What distinctive challenges do you face that could influence the success of using communication in your course(s)?
What distinctive challenges do your students face when preparing for and engaging in oral communication assignments?
What distinctive challenges does your department or unit face that might influence whether or not efforts to integrate oral communication activities into your unit’s classes will be successful?
How would you describe the communication culture of your discipline, and in what ways would using communication activities be viewed positively/negatively?
How would you describe the communication culture of your students, and in what ways might that influence their participation in oral communication activities in your class?

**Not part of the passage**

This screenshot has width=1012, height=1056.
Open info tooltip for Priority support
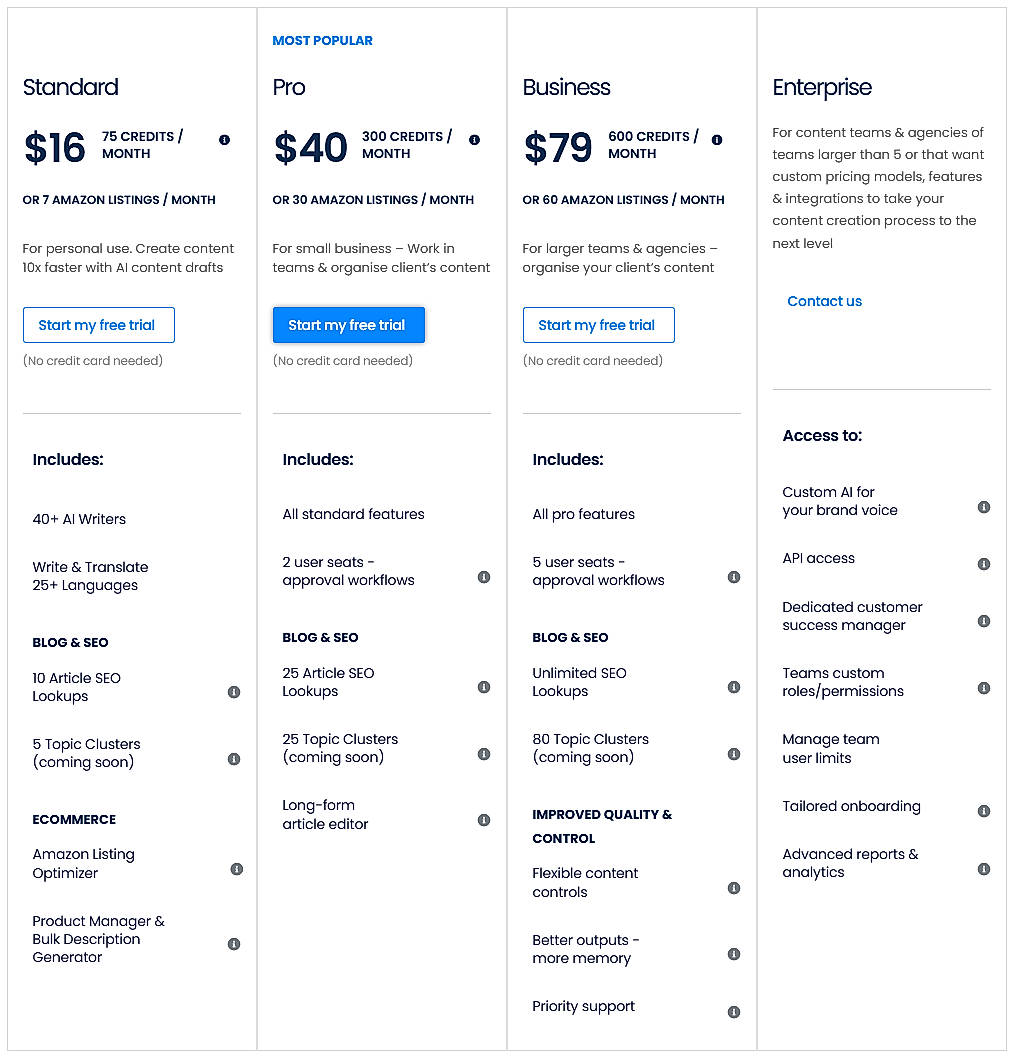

      Section II: Designing Assignments

      In this section we provide examples of the kinds of assignments that you might create in order to achieve your course objectives. The examples we discuss should by no means limit you. In our experience, faculty members are amazingly creative, and once they start looking at ways in which oral communication assignments can help them achieve what they want to achieve—whether it is better integration of content knowledge or development of professional oral communication competence—the variety of approaches developed is exciting.

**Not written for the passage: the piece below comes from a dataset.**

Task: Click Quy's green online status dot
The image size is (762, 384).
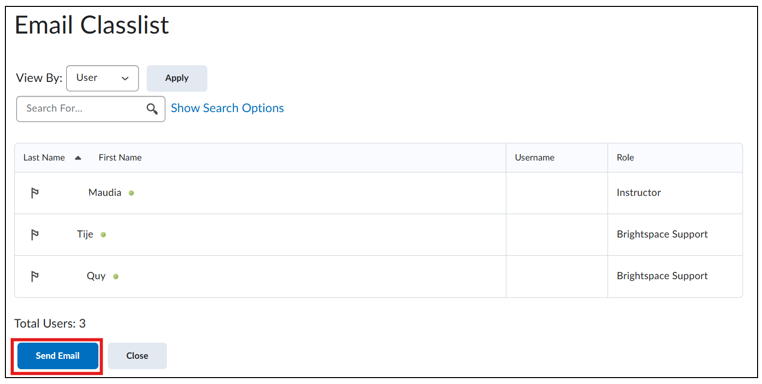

      4 Designing Informal Communication Activities

      As we articulated in the first chapter, research shows that professional communication competence is a worthwhile pursuit in the classroom, given the multiple contexts outside of the classroom in which communication competence could make a difference in students’ lives. Similarly, we need to recognize that students can use communication within the classroom in ways that are not necessarily limited to professional competence, but more focused on enhancing their learning experience. In our experience, when faculty members think about using oral communication in the classroom, most automatically think about the formal presentation. Yet, when you think about the important learning and critical thinking processes that occur in your classroom, you may think of classroom discussions, group lab work, and small learning groups. These also involve oral communication—just a different kind of communication than the formal presentation. These kinds of communication activities—sometimes referred to as communication-to-learn activities or informal communication activities—presume a different way of thinking about oral communication in the classroom. We prefer referring to these activities as informal activities, because we believe that whether formal or informal, the communication activities in the classroom are all communication-to-learn activities.

      Informal communication activities have many benefits. For example, small learning groups of three or four people can facilitate talk because it is a safer place to try out ideas before coming to the larger group. Discussion, and experience with discussion, can desensitize individuals to public talk to some extent and decrease the threat of formal presentations. This kind of interaction enables change because it is part of an on-going transaction—thought evolves while interacting. The exposure to a diversity of skills and thinking decreases myths about what others think. It helps create a realistic comparison base because students hear and are exposed to others’ work and thought. There is the potential for students to realize the equifinality of learning: the same end can be reached in a variety of ways.